203. Over bullshit-banen

Posted on 14 jul 2018 in Blog, Bullshit, Featured

203. Over bullshit-banen

In 2013 publiceerde de Engelse antropoloog David Graeber een uitdagend essay in het tijdschrift Strike!, getiteld On the phenomenon of bullshit jobs: a work rant. Graeber sprak daarin zijn verbazing uit dat we ondanks de voortgeschreden automatisering niet allemaal 15 uur in de week werken, zoals John Maynard Keynes tachtig jaar geleden voorspelde. Waaraan besteden we al die extra arbeidstijd, die niet nodig is om onszelf van ons natje en droogje te voorzien?
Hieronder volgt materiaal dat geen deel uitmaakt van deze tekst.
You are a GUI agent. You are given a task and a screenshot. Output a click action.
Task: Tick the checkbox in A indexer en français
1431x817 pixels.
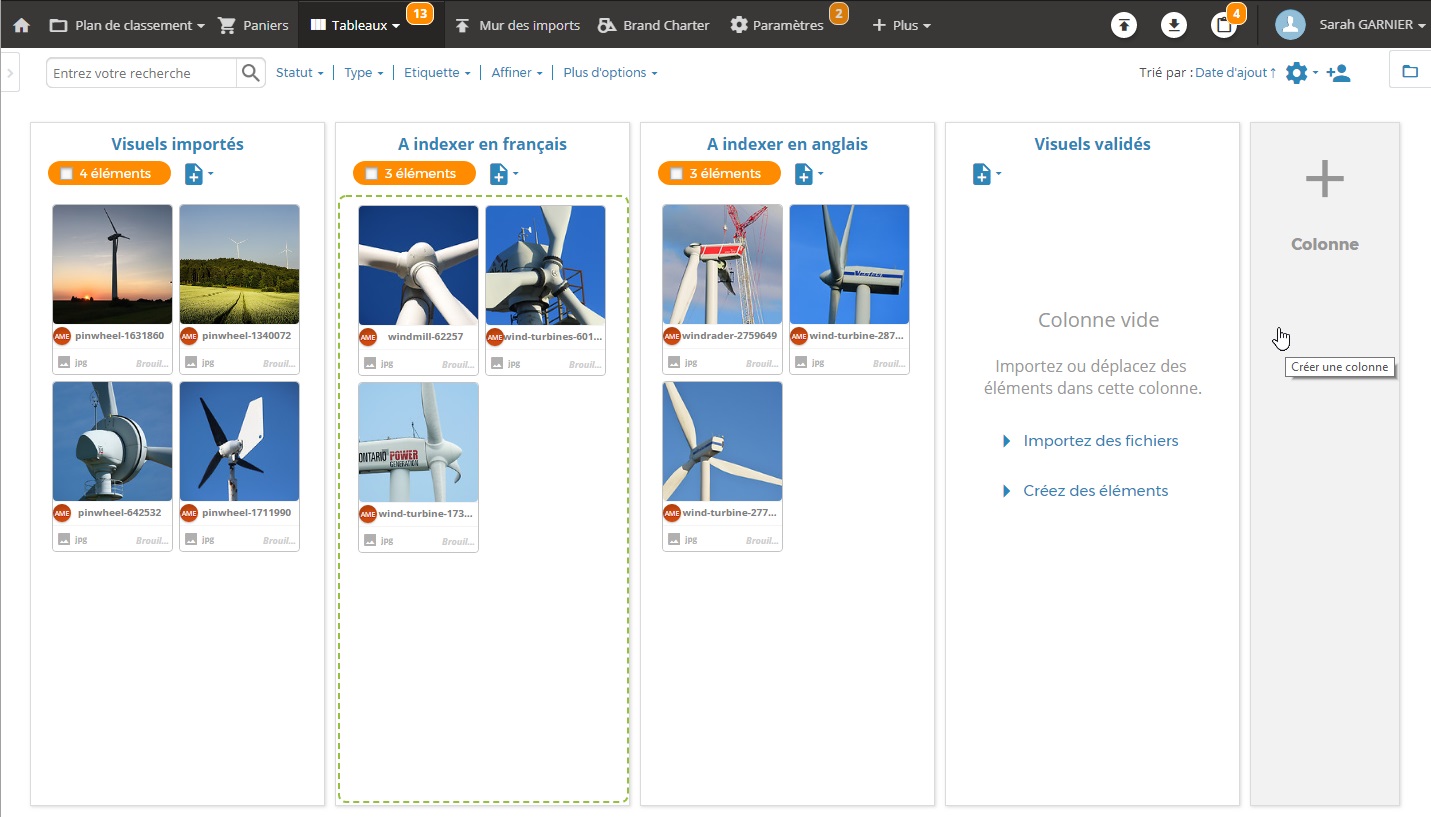tap(371, 174)
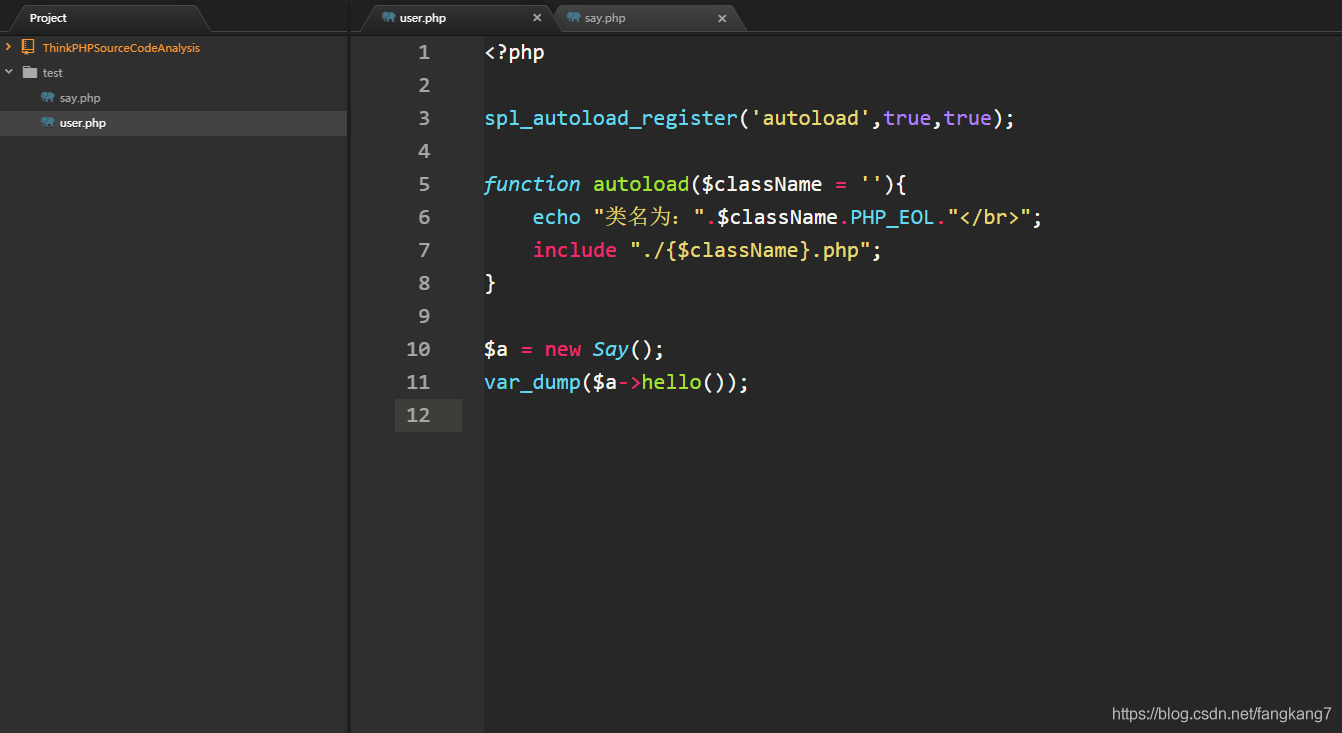Place cursor on spl_autoload_register function call
1342x733 pixels.
pos(610,118)
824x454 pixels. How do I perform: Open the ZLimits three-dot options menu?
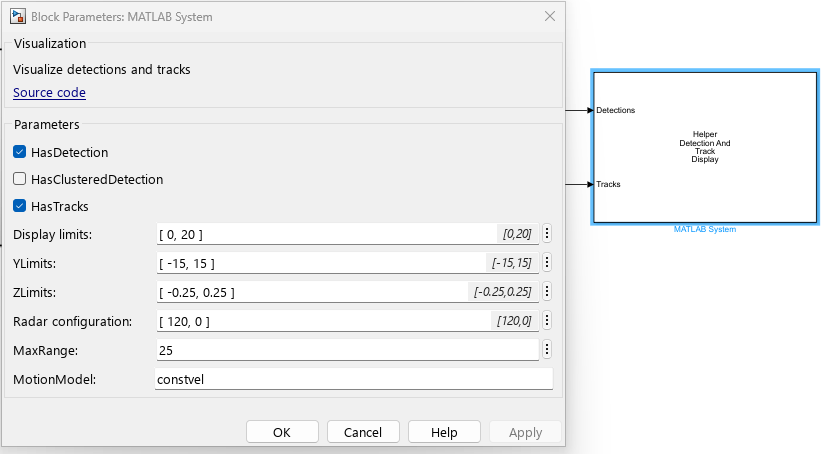[547, 292]
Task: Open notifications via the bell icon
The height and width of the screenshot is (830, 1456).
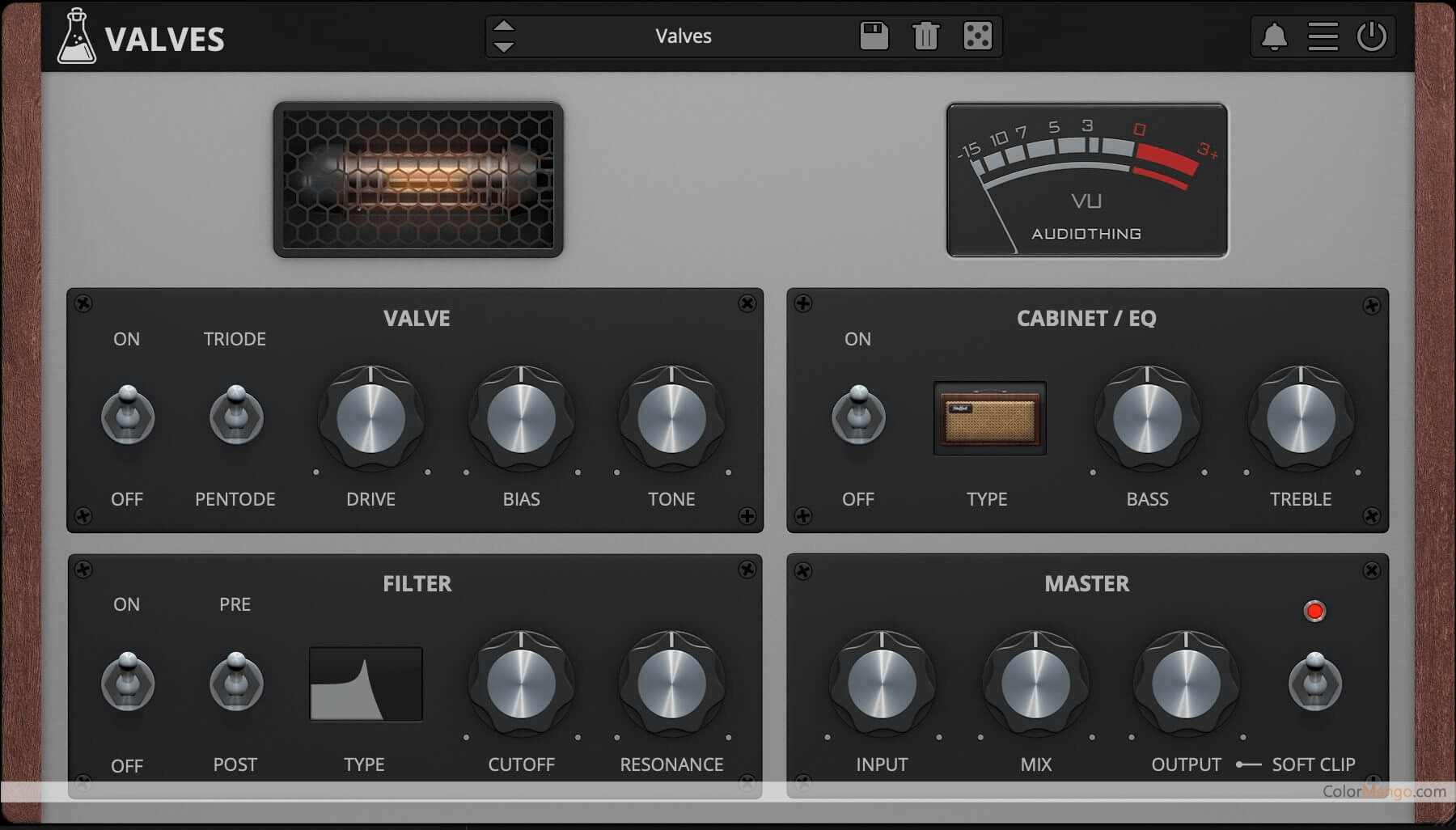Action: point(1275,36)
Graeber’s antwoord: overbodig werk, oftewel bullshit jobs – banen die, zoals in communistische landen, eigenlijk zouden moeten verdwijnen maar vanwege een ideologie toch in stand worden gehouden. (Ik herinner me een restaurant in Boedapest, in de jaren tachtig, waar vier obers bezig waren twee klanten – een vriend en mij – heel slecht te bedienen.)

Graeber hanteert twee criteria voor wat een bullshit job is: enerzijds is het een baan die niets toevoegt aan het welzijn van de wereld en waarvan het verdwijnen geen probleem zou opleveren, anderzijds is het een baan waarvan de uitvoerende persoon zelf vindt dat die niets toevoegt.
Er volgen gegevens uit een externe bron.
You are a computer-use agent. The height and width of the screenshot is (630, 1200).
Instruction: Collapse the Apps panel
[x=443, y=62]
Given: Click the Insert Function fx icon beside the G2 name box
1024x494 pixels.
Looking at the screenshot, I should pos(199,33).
Ik kende Graeber’s essay niet toen ik in 2016 een soortgelijke these verdedigde in een artikel over management als schijnleiderschap. Ik zeg dit maar een beetje om een veer op mijn eigen hoed te steken: ik vond toen en nu het idee van overbodig en onzinnig werk zo voor de hand liggen, dat Graeber noch ik veel originaliteit vertonen door het aan de orde te stellen.

Een betere definitie
In het laatste jaar heeft Graeber zijn essay uitgewerkt tot een boek, dat recent veel aandacht heeft gekregen. Ik kwam zo via een paar interviews en recensies bij zijn oorspronkelijke artikel terecht. En ik begon na te denken over Graeber’s definitie: bullshit-werk als werk dat door de werker zelf als overbodig wordt ervaren.
Ik weet niet of ik die definitie zo geslaagd vind.
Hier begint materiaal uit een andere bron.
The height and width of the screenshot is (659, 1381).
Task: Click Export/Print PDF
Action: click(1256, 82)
Mijn bezwaar is tweeledig:

– deze definitie is louter uitwendig, hij zegt niks over het werk zelf;
– de cirkel wordt zo wel erg ruim getrokken: alle werk heeft wel bullshit-kanten in zich, en zou echt 30-40 procent van werkenden in Groot Britannie en Nederland hun werk als overbodig zien?

Naar mijn mening is het de moeite waard om een verschil te maken tussen overbodig werk – de derde of vierde ober in een uitgestorven restaurant – en bullshit-werk, werk dat niet alleen overbodig maar inherent onzinnig is.

Ik verwijs voor de uitwerking maar weer eens naar de oerbegrippen in deze discussie: schijngebeurtenis (David Boorstin, The Image) en bullshit (Harry Frankfurt, On Bullshit).

In het kort:
Een schijngebeurtenis is een gebeurtenis die louter wordt opgevoerd om opgemerkt te worden, verspreid en gedeeld. (schijngebeurtenissen werden vroeger in oplages en kijkcijfers gemeten, nu in retweets en likes). Schijngebeurtenissen worden opgevoerd omdat de gewone werkelijkheid onze behoefte aan prikkeling niet kan bevredigen. Ze komen tegemoet aan onze behoefte aan spektakel en creëren tegelijkertijd de behoefte aan méér spektakel.
En bullshit is de poging om iemands zaak te bevorderen door het spuien van ‘bull’, lulkoek, dat als enige rechtvaardiging heeft dat het in iemands kraam te pas komt. Bullshit is wat anders dan leugens; het kan uit van alles bestaan: fantasie, overdrijving, roddels, persoonlijke aanvallen, uitvluchten, jargon… Bullshit wordt niet verspreid om de waarheid te verbergen, het dient om te verhullen dat het de bulshitter alleen om het eigenbelang gaat – en dat de waarheid of onwaarheid van het gezegde er helemaal niet toe doet.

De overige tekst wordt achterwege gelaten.